Living Reviews in Computational Astrophysics: "Physical, numerical, and computational challenges of modeling neutrino transport in core-collapse supernovae"

© SpringerMezzacappa, A., Endeve, E., Messer, O.E.B., Bruenn, S.W. Physical, numerical, and computational challenges of modeling neutrino transport in core-collapse supernovae. Living Rev Comput Astrophys 6, 4 (2020).​​​​​​​

Open Access | Review Article

Published: 30 Nov 2020


The proposal that core-collapse supernovae are neutrino driven is still the subject of active investigation more than 50 years after the seminal paper by Colgate and White. The modern version of this paradigm, which we owe to Wilson, proposes that the supernova shock wave is powered by neutrino heating, mediated by the absorption of electron-flavor neutrinos and antineutrinos emanating from the proto-neutron star surface, or neutrinosphere. Neutrino weak interactions with the stellar core fluid, the theory of which is still evolving, are flavor and energy dependent. The associated neutrino mean free paths extend over many orders of magnitude and are never always small relative to the stellar core radius. Thus, neutrinos are never always fluid like.

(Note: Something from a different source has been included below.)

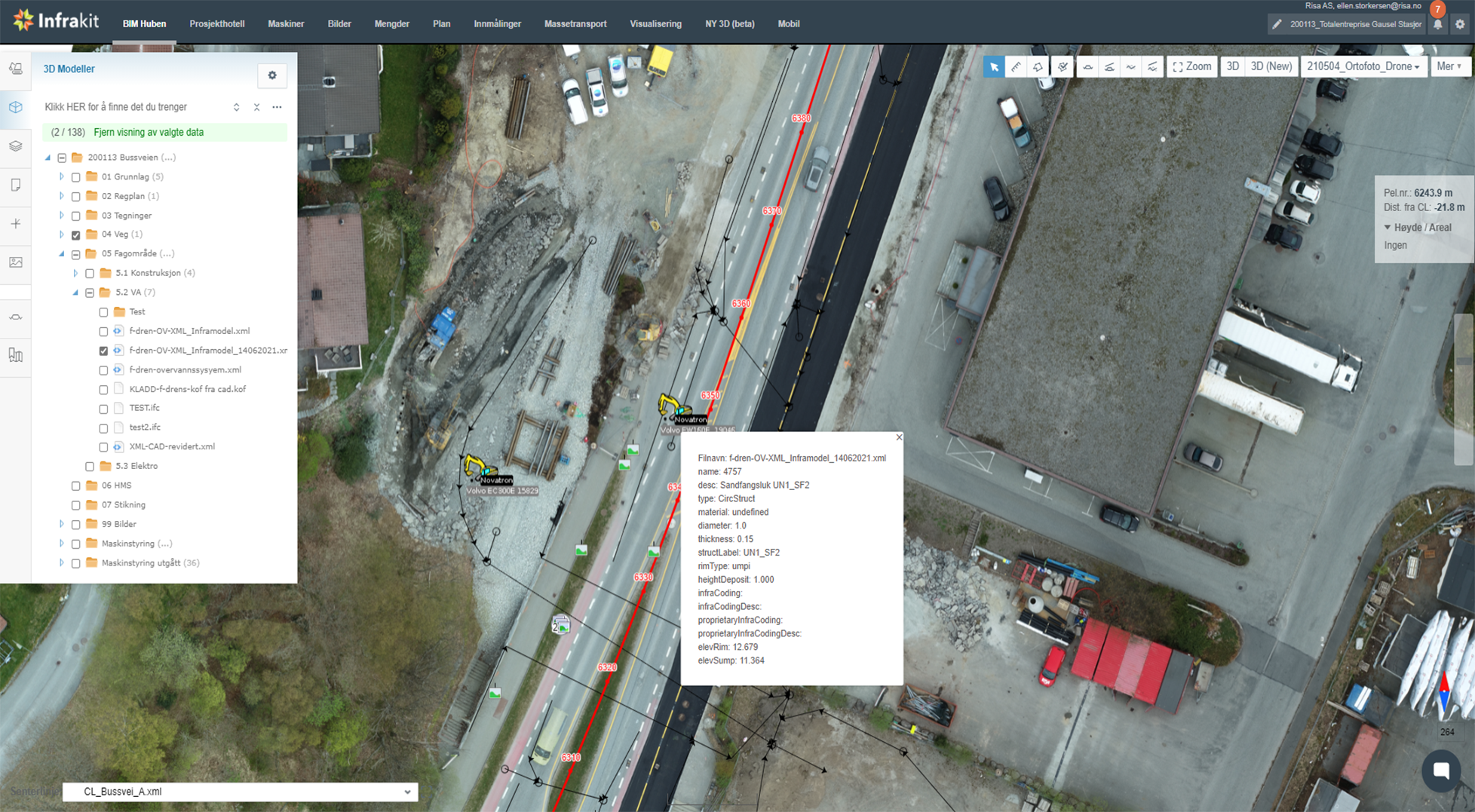Open 3D Modeller panel settings gear
1475x812 pixels.
point(272,75)
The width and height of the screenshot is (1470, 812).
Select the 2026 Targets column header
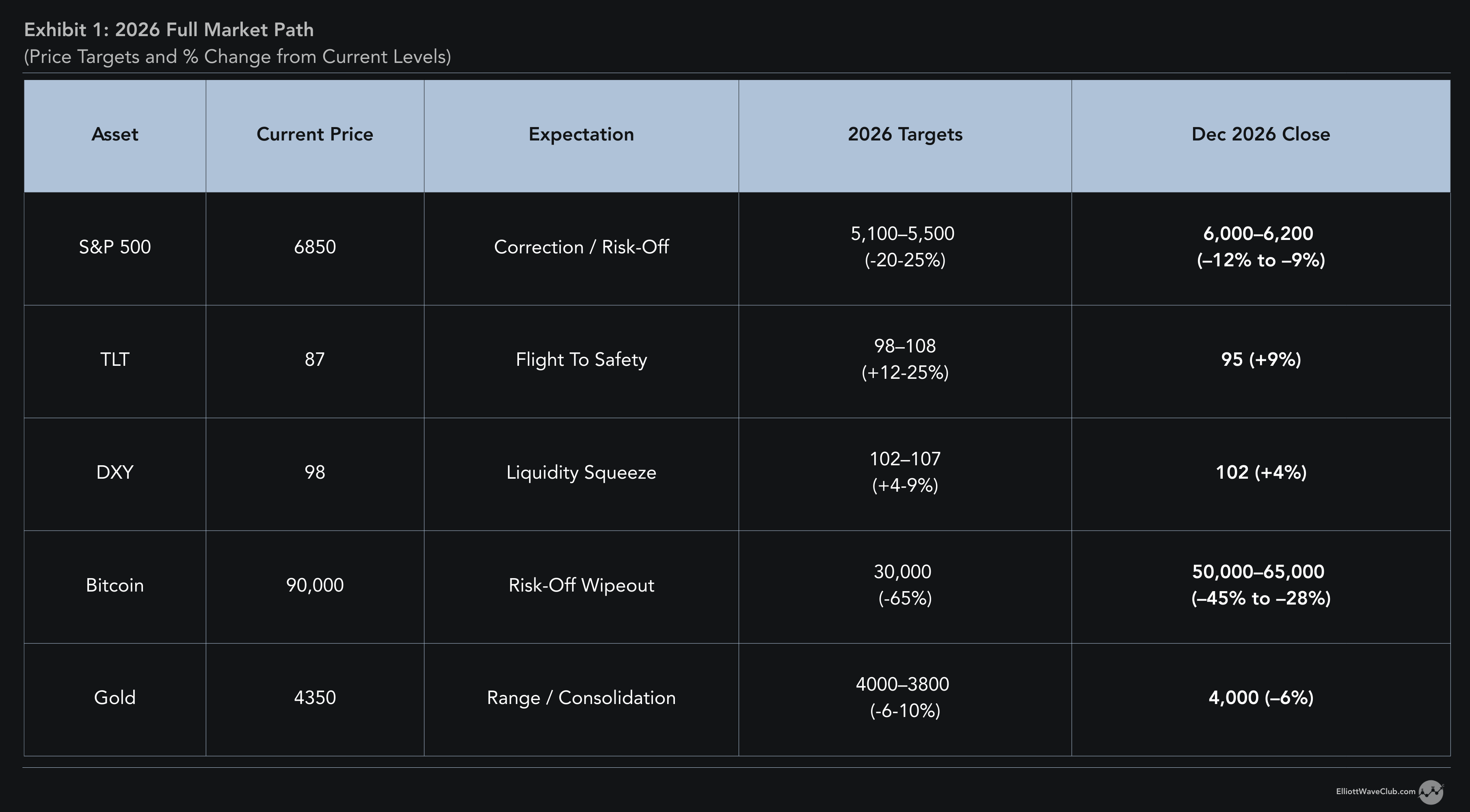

Instead, a kinetic description of them in terms of distribution functions that determine the number density of neutrinos in the six-dimensional phase space of position, direction, and energy, for both neutrinos and antineutrinos of each flavor, or in terms of angular moments of these neutrino distributions that instead provide neutrino number densities in the four-dimensional phase-space subspace of position and energy, is needed. In turn, the computational challenge is twofold: (i) to map the kinetic equations governing the evolution of these distributions or moments onto discrete representations that are stable, accurate, and, perhaps most important, respect physical laws such as conservation of lepton number and energy and the Fermi–Dirac nature of neutrinos and (ii) to develop efficient, supercomputer-architecture-aware solution methods for the resultant nonlinear algebraic equations. In this review, we present the current state of the art in attempts to meet this challenge.